EXERCISE GOAL –
Here the requirement is to repeat every record exactly, in full.

DATA RECORDS –

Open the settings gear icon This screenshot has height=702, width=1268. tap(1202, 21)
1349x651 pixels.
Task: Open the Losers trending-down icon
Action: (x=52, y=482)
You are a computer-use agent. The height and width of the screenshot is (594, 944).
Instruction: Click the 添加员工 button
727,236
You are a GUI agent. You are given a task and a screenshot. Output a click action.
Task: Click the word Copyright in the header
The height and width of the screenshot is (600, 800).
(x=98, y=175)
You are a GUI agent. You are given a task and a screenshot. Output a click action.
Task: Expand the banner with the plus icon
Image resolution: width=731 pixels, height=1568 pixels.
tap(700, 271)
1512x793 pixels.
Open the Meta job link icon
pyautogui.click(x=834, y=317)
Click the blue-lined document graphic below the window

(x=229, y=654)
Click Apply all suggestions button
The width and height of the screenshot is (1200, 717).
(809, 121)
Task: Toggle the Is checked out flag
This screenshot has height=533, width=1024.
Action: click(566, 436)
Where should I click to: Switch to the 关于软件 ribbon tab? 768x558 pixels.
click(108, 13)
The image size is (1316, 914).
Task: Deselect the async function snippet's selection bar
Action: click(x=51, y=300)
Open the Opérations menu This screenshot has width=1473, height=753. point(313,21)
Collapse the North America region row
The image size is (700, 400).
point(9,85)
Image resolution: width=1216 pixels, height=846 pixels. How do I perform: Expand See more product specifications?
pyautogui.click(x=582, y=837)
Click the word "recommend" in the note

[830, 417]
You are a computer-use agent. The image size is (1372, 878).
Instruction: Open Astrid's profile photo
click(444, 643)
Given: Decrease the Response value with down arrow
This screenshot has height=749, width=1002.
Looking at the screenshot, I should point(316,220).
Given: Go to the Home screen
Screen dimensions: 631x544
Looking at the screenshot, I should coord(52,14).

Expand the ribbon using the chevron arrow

ANSWER FOR THE TASK –
Open the settings gear icon This screenshot has height=702, width=1268. tap(1202, 21)
1349x651 pixels.
Task: Open the Losers trending-down icon
Action: (x=52, y=482)
You are a computer-use agent. The height and width of the screenshot is (594, 944).
Instruction: Click the 添加员工 button
727,236
You are a GUI agent. You are given a task and a screenshot. Output a click action.
Task: Click the word Copyright in the header
The height and width of the screenshot is (600, 800).
(x=98, y=175)
You are a GUI agent. You are given a task and a screenshot. Output a click action.
Task: Expand the banner with the plus icon
Image resolution: width=731 pixels, height=1568 pixels.
tap(700, 271)
1512x793 pixels.
Open the Meta job link icon
pyautogui.click(x=834, y=317)
Click the blue-lined document graphic below the window

(x=229, y=654)
Click Apply all suggestions button
The width and height of the screenshot is (1200, 717).
(809, 121)
Task: Toggle the Is checked out flag
This screenshot has height=533, width=1024.
Action: click(566, 436)
Where should I click to: Switch to the 关于软件 ribbon tab? 768x558 pixels.
click(108, 13)
The image size is (1316, 914).
Task: Deselect the async function snippet's selection bar
Action: click(x=51, y=300)
Open the Opérations menu This screenshot has width=1473, height=753. point(313,21)
Collapse the North America region row
The image size is (700, 400).
point(9,85)
Image resolution: width=1216 pixels, height=846 pixels. How do I perform: Expand See more product specifications?
pyautogui.click(x=582, y=837)
Click the word "recommend" in the note

[830, 417]
You are a computer-use agent. The image size is (1372, 878).
Instruction: Open Astrid's profile photo
click(444, 643)
Given: Decrease the Response value with down arrow
This screenshot has height=749, width=1002.
Looking at the screenshot, I should point(316,220).
Given: Go to the Home screen
Screen dimensions: 631x544
Looking at the screenshot, I should coord(52,14).

Expand the ribbon using the chevron arrow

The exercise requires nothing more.